Like Hsu, Jones closed the group’s Westside Provisions District bar Little Trouble over the weekend due to a positive test result and to allow the rest of the staff time to get tested. Victory Brands also owns S.O.S Tiki Bar, Victory Sandwich Bar, and Lloyd’s.
“All bars and restaurants have extremely tight margins, and over the last two years many of those margins have become paper-thin to non-existent,” says Jones. “Any missed days are a big deal. As most of us are working for the weekend, being closed on a weekend day could account for 40 percent of your weekly sales — or 10 percent of your monthly. That 10 percent is often your only income.”
This rash of restaurant closures is leading to another wave in Atlanta — the number of food industry workers applying for financial aid and other assistance from nonprofit Giving Kitchen. An uptick in requests for COVID-19 aid began in early December.
“There’s no safety net left. There’s not another PPP [Paycheck Protection Program] on the way. Nothing,” says Giving Kitchen executive director Bryan Schroeder, who says restaurants and employees are buckling under the weight of the financial burdens of the past 18 months.
The average ask for assistance per month in 2020, whether financial or via the organization’s stability network program (finding housing, legal aid, mental health resources) was 152 people. In 2021, the average monthly ask almost doubled to 292. Schroeder says December already shattered the 2021 average, with 413 requests for help, 31 percent of which are COVID-19 related. Just in the last 10 days, Giving Kitchen received 56 requests for help due to the pandemic.
Schroeder expects requests to increase exponentially over the next two to three weeks as the financial and health-related effects of the restaurant closures begin taking a toll on the industry’s workforce.
Data gathered by Giving Kitchen since the beginning of the health crisis in 2020 also shows women in Atlanta’s restaurant industry are disproportionately impacted and twice as likely as men to request assistance from Giving Kitchen. Overall, women received 60 percent of all awards from the nonprofit and 65 percent of all funding.
Schroeder says this particular data really stood out and is likely due to the fact many women are the primary caretakers of a child or parent, especially during the pandemic.

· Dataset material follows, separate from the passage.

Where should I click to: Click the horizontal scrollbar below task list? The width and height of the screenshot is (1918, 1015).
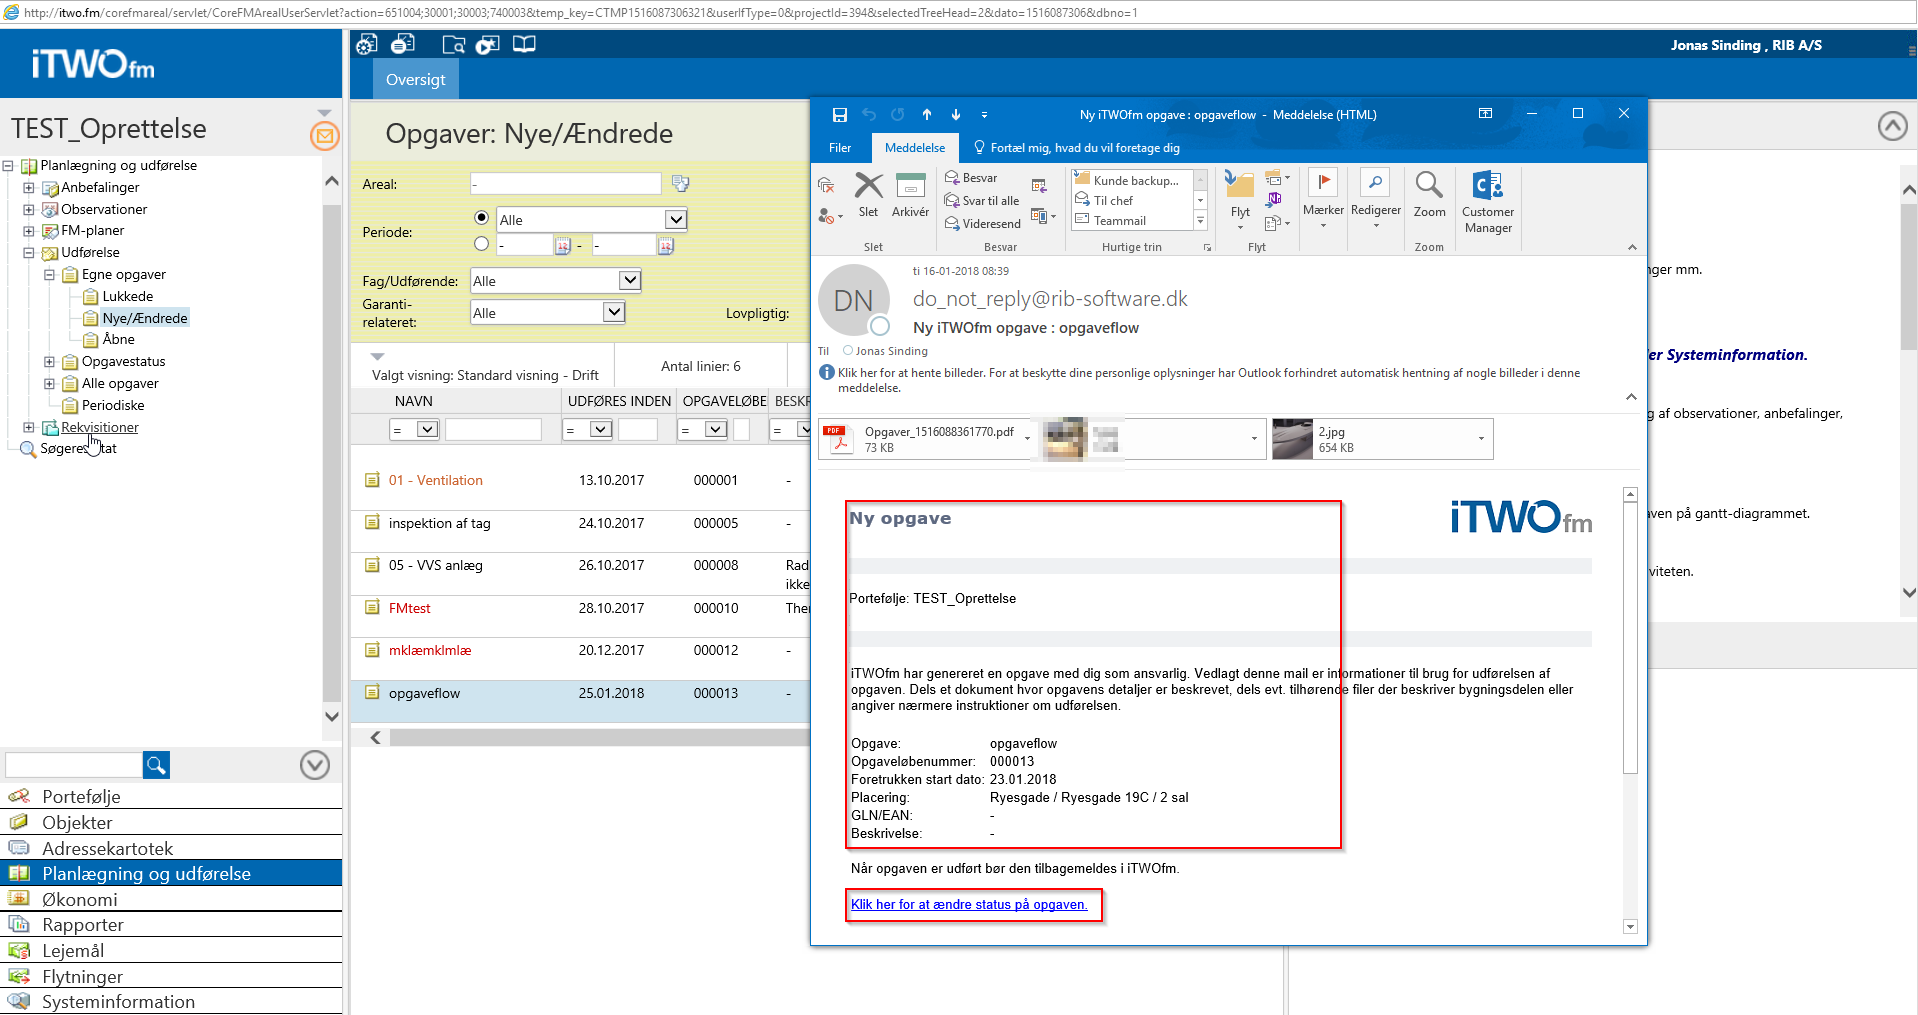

These closures are coming at a time when the industry was set to recoup a portion of the revenue lost over 2021. Now the industry faces more uncertainty, and some fear continued shutdowns caused by the latest COVID-19 wave could force many restaurants to shutter permanently.
But, despite the surge in cases, vaccines are keeping their employees from developing more serious COVID-19 infections and avoiding hospitalization.
Fryer says 8ARM employees are staying connected via chat and keeping each other updated on friends in the industry, many of whom are also testing positive and facing temporary restaurant closures in Atlanta ahead of the holidays. Mostly, they’re helping one another cope with anxieties over the loss of income and fears surrounding possible long-term side effects of COVID-19.
“I’m not sure any of us expected this level of speed, intensity, and breadth this virus has taken hold within our community,” says Fryer. “It’s especially hurtful now, not just because of the loss of business, but because it will inevitably keep many of us from our families over the holidays, after already being separated during the holidays last year.”